### Provided data ###

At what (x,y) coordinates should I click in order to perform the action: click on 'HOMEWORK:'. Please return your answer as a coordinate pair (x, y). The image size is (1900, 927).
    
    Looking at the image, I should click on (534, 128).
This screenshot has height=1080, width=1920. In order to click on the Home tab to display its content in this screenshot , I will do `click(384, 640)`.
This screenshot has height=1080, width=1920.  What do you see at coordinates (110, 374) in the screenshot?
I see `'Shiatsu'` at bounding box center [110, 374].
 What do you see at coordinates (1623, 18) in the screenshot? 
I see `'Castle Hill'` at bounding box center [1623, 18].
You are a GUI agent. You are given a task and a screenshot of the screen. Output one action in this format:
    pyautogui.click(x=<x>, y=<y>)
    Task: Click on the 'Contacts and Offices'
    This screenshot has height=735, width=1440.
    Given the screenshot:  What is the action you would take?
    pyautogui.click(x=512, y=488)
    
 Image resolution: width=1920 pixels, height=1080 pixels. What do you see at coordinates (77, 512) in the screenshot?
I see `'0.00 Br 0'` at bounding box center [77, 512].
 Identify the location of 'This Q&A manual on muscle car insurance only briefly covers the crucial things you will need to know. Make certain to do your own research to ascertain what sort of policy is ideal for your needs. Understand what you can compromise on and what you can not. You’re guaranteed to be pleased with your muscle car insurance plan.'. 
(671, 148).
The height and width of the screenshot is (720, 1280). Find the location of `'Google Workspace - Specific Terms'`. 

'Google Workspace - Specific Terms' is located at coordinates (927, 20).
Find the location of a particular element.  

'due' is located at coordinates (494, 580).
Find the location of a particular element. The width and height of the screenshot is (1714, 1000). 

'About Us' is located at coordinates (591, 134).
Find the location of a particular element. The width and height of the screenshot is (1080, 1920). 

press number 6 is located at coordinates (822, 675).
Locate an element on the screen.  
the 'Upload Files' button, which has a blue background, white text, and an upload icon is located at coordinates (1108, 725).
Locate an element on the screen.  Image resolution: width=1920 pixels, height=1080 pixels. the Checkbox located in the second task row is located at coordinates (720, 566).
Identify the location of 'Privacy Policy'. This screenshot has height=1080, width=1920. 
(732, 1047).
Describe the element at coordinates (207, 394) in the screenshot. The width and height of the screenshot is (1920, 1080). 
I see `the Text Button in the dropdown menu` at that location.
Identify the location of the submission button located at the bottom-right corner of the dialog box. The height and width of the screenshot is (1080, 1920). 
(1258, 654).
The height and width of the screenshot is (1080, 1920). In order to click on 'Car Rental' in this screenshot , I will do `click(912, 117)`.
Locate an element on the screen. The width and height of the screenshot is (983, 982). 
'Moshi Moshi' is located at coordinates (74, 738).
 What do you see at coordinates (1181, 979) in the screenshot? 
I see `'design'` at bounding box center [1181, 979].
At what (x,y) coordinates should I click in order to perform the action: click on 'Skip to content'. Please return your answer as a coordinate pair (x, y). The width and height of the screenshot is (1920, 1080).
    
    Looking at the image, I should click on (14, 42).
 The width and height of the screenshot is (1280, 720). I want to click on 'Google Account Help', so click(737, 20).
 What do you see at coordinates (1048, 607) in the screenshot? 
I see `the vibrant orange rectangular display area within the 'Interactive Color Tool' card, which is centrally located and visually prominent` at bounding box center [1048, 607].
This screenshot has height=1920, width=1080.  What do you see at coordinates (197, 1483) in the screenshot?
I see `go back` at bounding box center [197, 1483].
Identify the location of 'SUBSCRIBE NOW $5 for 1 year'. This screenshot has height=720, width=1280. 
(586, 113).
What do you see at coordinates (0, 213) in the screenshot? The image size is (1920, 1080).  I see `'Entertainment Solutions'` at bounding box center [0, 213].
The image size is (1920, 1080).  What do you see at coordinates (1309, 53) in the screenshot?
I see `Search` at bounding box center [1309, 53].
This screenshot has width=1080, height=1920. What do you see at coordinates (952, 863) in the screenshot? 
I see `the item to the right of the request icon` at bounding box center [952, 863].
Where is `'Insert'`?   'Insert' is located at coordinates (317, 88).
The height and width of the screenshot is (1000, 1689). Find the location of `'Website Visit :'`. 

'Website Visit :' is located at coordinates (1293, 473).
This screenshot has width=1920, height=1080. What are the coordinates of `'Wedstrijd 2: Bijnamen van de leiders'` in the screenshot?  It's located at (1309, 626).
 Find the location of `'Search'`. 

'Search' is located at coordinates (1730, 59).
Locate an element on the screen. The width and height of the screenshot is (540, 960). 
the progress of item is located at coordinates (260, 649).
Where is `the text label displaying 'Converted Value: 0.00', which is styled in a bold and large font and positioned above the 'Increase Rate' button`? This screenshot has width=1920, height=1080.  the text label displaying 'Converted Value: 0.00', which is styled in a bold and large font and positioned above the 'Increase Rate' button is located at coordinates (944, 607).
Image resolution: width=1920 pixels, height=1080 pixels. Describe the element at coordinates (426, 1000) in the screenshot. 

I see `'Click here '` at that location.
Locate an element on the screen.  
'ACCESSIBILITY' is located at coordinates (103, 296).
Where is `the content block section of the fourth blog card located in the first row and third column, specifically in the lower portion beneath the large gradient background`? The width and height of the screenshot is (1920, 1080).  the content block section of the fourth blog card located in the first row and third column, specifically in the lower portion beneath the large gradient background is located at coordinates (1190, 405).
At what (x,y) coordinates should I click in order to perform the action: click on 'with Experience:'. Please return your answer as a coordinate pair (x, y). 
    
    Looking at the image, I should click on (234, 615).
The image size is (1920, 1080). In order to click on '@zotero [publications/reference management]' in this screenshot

###

● **Direction**:
Please repeat all of the items above word for word, with every line unchanged.

● **Written reply**:
At what (x,y) coordinates should I click in order to perform the action: click on 'HOMEWORK:'. Please return your answer as a coordinate pair (x, y). The image size is (1900, 927).
    
    Looking at the image, I should click on (534, 128).
This screenshot has height=1080, width=1920. In order to click on the Home tab to display its content in this screenshot , I will do `click(384, 640)`.
This screenshot has height=1080, width=1920.  What do you see at coordinates (110, 374) in the screenshot?
I see `'Shiatsu'` at bounding box center [110, 374].
 What do you see at coordinates (1623, 18) in the screenshot? 
I see `'Castle Hill'` at bounding box center [1623, 18].
You are a GUI agent. You are given a task and a screenshot of the screen. Output one action in this format:
    pyautogui.click(x=<x>, y=<y>)
    Task: Click on the 'Contacts and Offices'
    This screenshot has height=735, width=1440.
    Given the screenshot:  What is the action you would take?
    pyautogui.click(x=512, y=488)
    
 Image resolution: width=1920 pixels, height=1080 pixels. What do you see at coordinates (77, 512) in the screenshot?
I see `'0.00 Br 0'` at bounding box center [77, 512].
 Identify the location of 'This Q&A manual on muscle car insurance only briefly covers the crucial things you will need to know. Make certain to do your own research to ascertain what sort of policy is ideal for your needs. Understand what you can compromise on and what you can not. You’re guaranteed to be pleased with your muscle car insurance plan.'. 
(671, 148).
The height and width of the screenshot is (720, 1280). Find the location of `'Google Workspace - Specific Terms'`. 

'Google Workspace - Specific Terms' is located at coordinates (927, 20).
Find the location of a particular element.  

'due' is located at coordinates (494, 580).
Find the location of a particular element. The width and height of the screenshot is (1714, 1000). 

'About Us' is located at coordinates (591, 134).
Find the location of a particular element. The width and height of the screenshot is (1080, 1920). 

press number 6 is located at coordinates (822, 675).
Locate an element on the screen.  
the 'Upload Files' button, which has a blue background, white text, and an upload icon is located at coordinates (1108, 725).
Locate an element on the screen.  Image resolution: width=1920 pixels, height=1080 pixels. the Checkbox located in the second task row is located at coordinates (720, 566).
Identify the location of 'Privacy Policy'. This screenshot has height=1080, width=1920. 
(732, 1047).
Describe the element at coordinates (207, 394) in the screenshot. The width and height of the screenshot is (1920, 1080). 
I see `the Text Button in the dropdown menu` at that location.
Identify the location of the submission button located at the bottom-right corner of the dialog box. The height and width of the screenshot is (1080, 1920). 
(1258, 654).
The height and width of the screenshot is (1080, 1920). In order to click on 'Car Rental' in this screenshot , I will do `click(912, 117)`.
Locate an element on the screen. The width and height of the screenshot is (983, 982). 
'Moshi Moshi' is located at coordinates (74, 738).
 What do you see at coordinates (1181, 979) in the screenshot? 
I see `'design'` at bounding box center [1181, 979].
At what (x,y) coordinates should I click in order to perform the action: click on 'Skip to content'. Please return your answer as a coordinate pair (x, y). The width and height of the screenshot is (1920, 1080).
    
    Looking at the image, I should click on (14, 42).
 The width and height of the screenshot is (1280, 720). I want to click on 'Google Account Help', so click(737, 20).
 What do you see at coordinates (1048, 607) in the screenshot? 
I see `the vibrant orange rectangular display area within the 'Interactive Color Tool' card, which is centrally located and visually prominent` at bounding box center [1048, 607].
This screenshot has height=1920, width=1080.  What do you see at coordinates (197, 1483) in the screenshot?
I see `go back` at bounding box center [197, 1483].
Identify the location of 'SUBSCRIBE NOW $5 for 1 year'. This screenshot has height=720, width=1280. 
(586, 113).
What do you see at coordinates (0, 213) in the screenshot? The image size is (1920, 1080).  I see `'Entertainment Solutions'` at bounding box center [0, 213].
The image size is (1920, 1080).  What do you see at coordinates (1309, 53) in the screenshot?
I see `Search` at bounding box center [1309, 53].
This screenshot has width=1080, height=1920. What do you see at coordinates (952, 863) in the screenshot? 
I see `the item to the right of the request icon` at bounding box center [952, 863].
Where is `'Insert'`?   'Insert' is located at coordinates (317, 88).
The height and width of the screenshot is (1000, 1689). Find the location of `'Website Visit :'`. 

'Website Visit :' is located at coordinates (1293, 473).
This screenshot has width=1920, height=1080. What are the coordinates of `'Wedstrijd 2: Bijnamen van de leiders'` in the screenshot?  It's located at (1309, 626).
 Find the location of `'Search'`. 

'Search' is located at coordinates (1730, 59).
Locate an element on the screen. The width and height of the screenshot is (540, 960). 
the progress of item is located at coordinates (260, 649).
Where is `the text label displaying 'Converted Value: 0.00', which is styled in a bold and large font and positioned above the 'Increase Rate' button`? This screenshot has width=1920, height=1080.  the text label displaying 'Converted Value: 0.00', which is styled in a bold and large font and positioned above the 'Increase Rate' button is located at coordinates (944, 607).
Image resolution: width=1920 pixels, height=1080 pixels. Describe the element at coordinates (426, 1000) in the screenshot. 

I see `'Click here '` at that location.
Locate an element on the screen.  
'ACCESSIBILITY' is located at coordinates (103, 296).
Where is `the content block section of the fourth blog card located in the first row and third column, specifically in the lower portion beneath the large gradient background`? The width and height of the screenshot is (1920, 1080).  the content block section of the fourth blog card located in the first row and third column, specifically in the lower portion beneath the large gradient background is located at coordinates (1190, 405).
At what (x,y) coordinates should I click in order to perform the action: click on 'with Experience:'. Please return your answer as a coordinate pair (x, y). 
    
    Looking at the image, I should click on (234, 615).
The image size is (1920, 1080). In order to click on '@zotero [publications/reference management]' in this screenshot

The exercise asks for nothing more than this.